* Task objective *
Reproduce the records word for word, starting at their first line and ending with the line that contains "This screenshot has height=434, width=636.". Omit the pictures from your copy.

* Entries for locating words and elements *
=-=-=
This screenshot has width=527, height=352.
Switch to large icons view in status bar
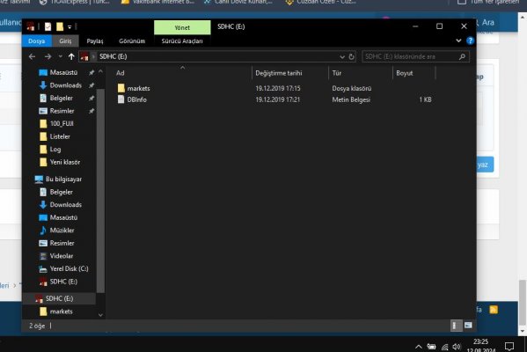tap(468, 325)
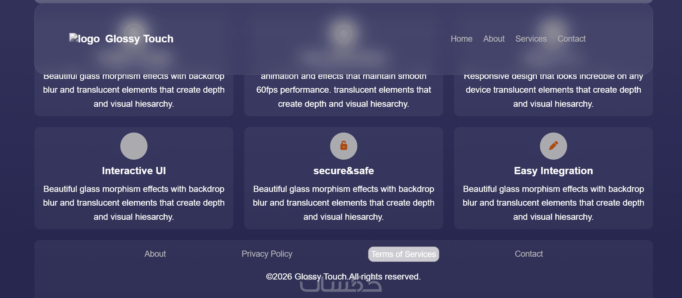Open the Privacy Policy footer link
Viewport: 682px width, 298px height.
[x=267, y=254]
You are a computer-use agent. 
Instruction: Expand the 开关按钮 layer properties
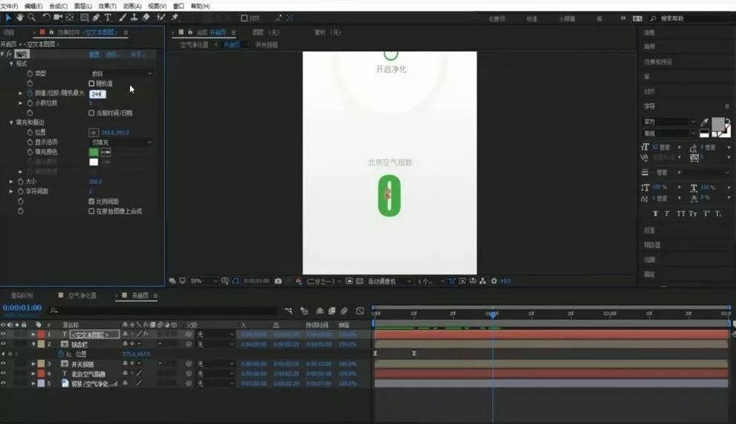[x=33, y=364]
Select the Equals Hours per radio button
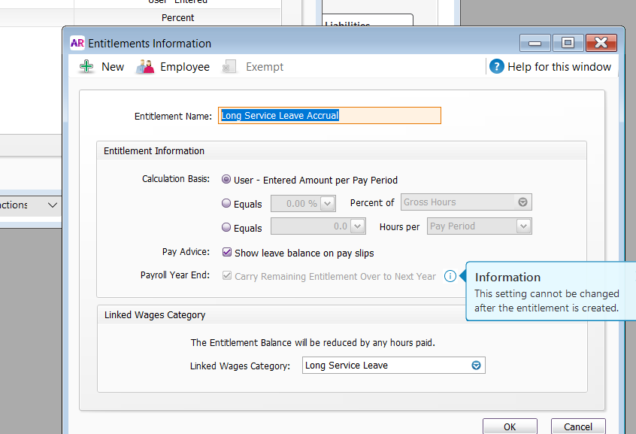This screenshot has height=434, width=636. click(x=226, y=227)
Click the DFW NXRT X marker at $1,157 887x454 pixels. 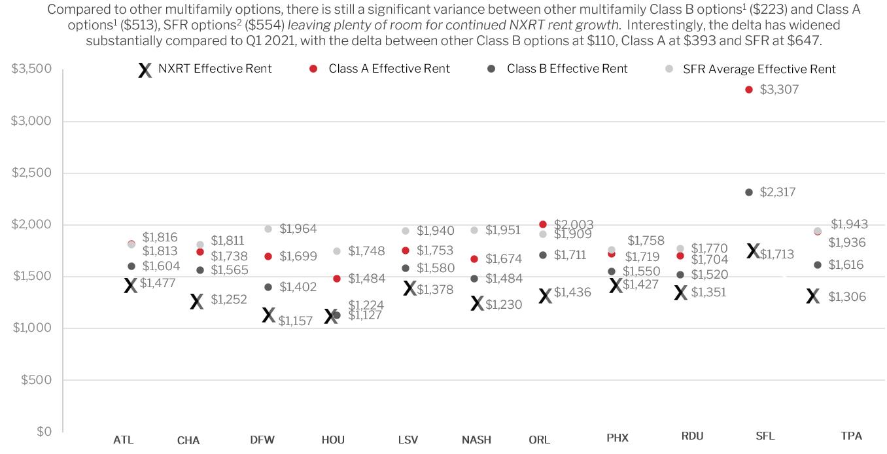point(268,315)
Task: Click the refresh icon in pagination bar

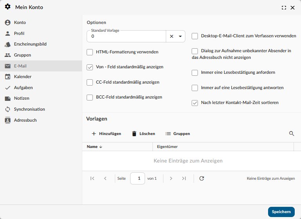Action: 202,178
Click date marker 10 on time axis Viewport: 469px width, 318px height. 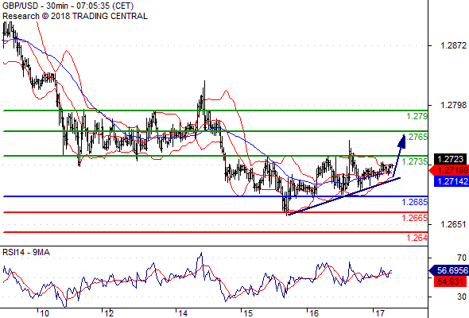(45, 313)
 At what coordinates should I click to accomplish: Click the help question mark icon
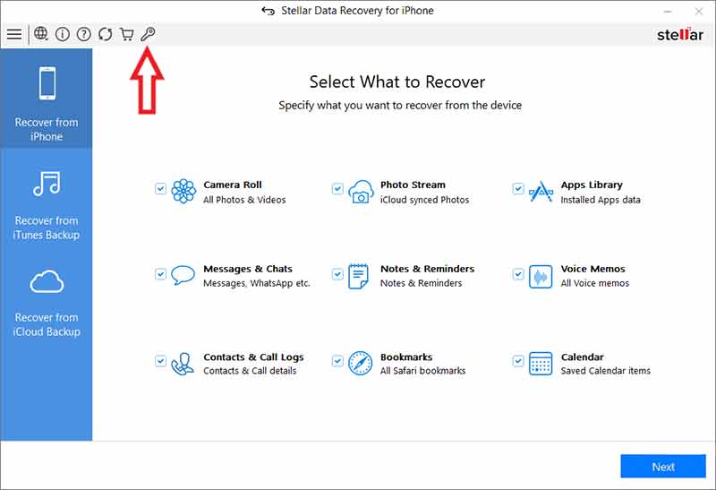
=-=-=
* Correct response *
This screenshot has width=527, height=352.
Switch to large icons view in status bar
tap(468, 325)
Open the Privacy Policy footer link
Viewport: 682px width, 298px height.
[x=267, y=254]
You are a computer-use agent. 
Instruction: Expand the 开关按钮 layer properties
[x=33, y=364]
Select the Equals Hours per radio button
This screenshot has height=434, width=636. click(x=226, y=227)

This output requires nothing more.